## What you need to do
Please decide whether each statement below agrees with the housing bond resolution that follows, answering yes or no and quoting the resolution's deciding words: 1. The 1999 Bonds had an original aggregate principal amount of $7,200,000. 2. The Shingle Creek Tower project has 150 units. 3. The Borrower is a Minnesota limited partnership.

## Excerpt
begin
HomeMy WebLinkAbout2002-084 CCRMember Fd Nelson introduced the following resolution and
moved its adoption:
RESOLUTION NO. 2002-84
A RESOLUTION AUTHORIZING THE ISSUANCE, SALE AND DELIVERY OF
MULTIFAMILY HOUSING REVENUE REFUNDING BONDS (GNMA
COLLATERALIZED MORTGAGE LOAN - SHINGLE CREEK TOWER
PROJECT), SERIES 2002; PRESCRIBING THE FORM OF AND AUTHORIZING
THE EXECUTION OF RELATED DOCUMENTS; AUTHORIZING THE USE OF
AN OFFICIAL STATEMENT; AND PROVIDING FOR THE SECURITY,
RIGHTS, AND REMEDIES OF THE HOLDERS OF SAID REVENUE BONDS.
WHEREAS, the City of Brooklyn Center, Minnesota (the "Issuer" or the "City") is a
municipal corporation and political subdivision duly organized and existing under the Constitution
and laws of the State of Minnesota; and
WHEREAS, pursuant to the Constitution and laws of the State of Minnesota,
particularly Minnesota Statutes, Chapter 462C, as amended (the "Act"), the Issuer is authorized to
carry out the public purposes described therein and contemplated thereby in the financing of housing
within its jurisdiction, by issuing revenue bonds and refunding revenue bonds to defray, in whole or
in part, the development costs of a low and moderate income rental housing development, and by
entering into any agreements made in connection therewith and by pledging any such agreements as
security for the payment of the principal of and interest on any such revenue bonds; and
WHEREAS, pursuant to the Act, the Issuer has issued its Multifamily Housing
Revenue Bonds (Shingle Creek Tower Project) Series 1999, in the original aggregate principal
amount of $7,200,000 (the "1999 Bonds"), for the purpose of financing the acquisition and
rehabilitation of a one hundred twenty-two (122) unit qualified residential rental project known as
the Shingle Creek Tower (the "Project") by Boca Limited Partnership, a Minnesota limited
partnership (the "Borrower"), as purchaser of the Project; and
WHEREAS, the Borrower has requested the Issuer to issue its Multifamily Housing
Revenue Refunding Bonds (GNMA Collateralized Mortgage Loan - Shingle Creek Tower Project)
end
## Provided data
begin
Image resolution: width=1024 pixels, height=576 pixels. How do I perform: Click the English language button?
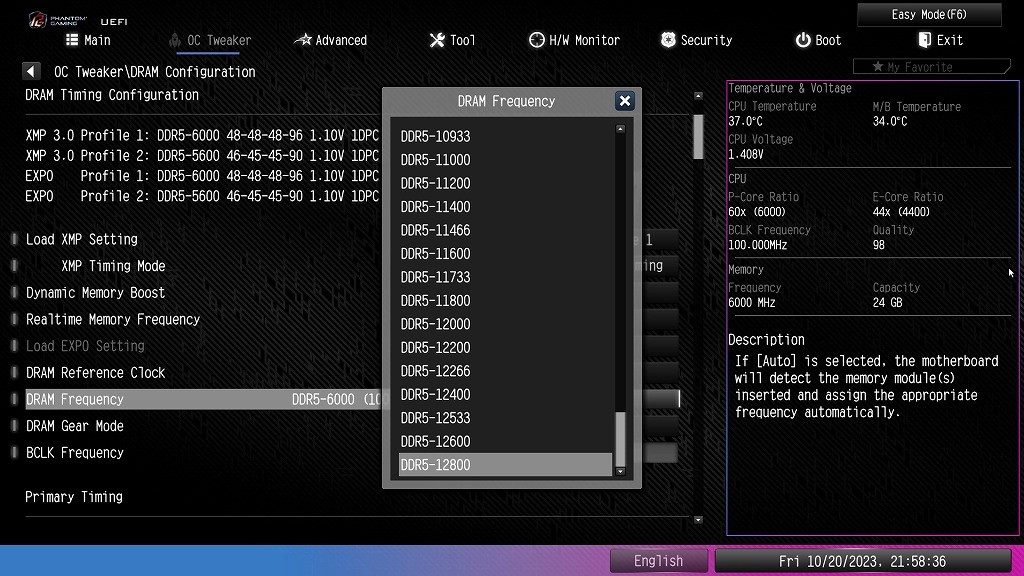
end
## Solution to this exercise
1. Yes: "in the original aggregate principal amount of $7,200,000"
2. No: "a one hundred twenty-two (122) unit qualified residential rental project"
3. Yes: "Boca Limited Partnership, a Minnesota limited partnership"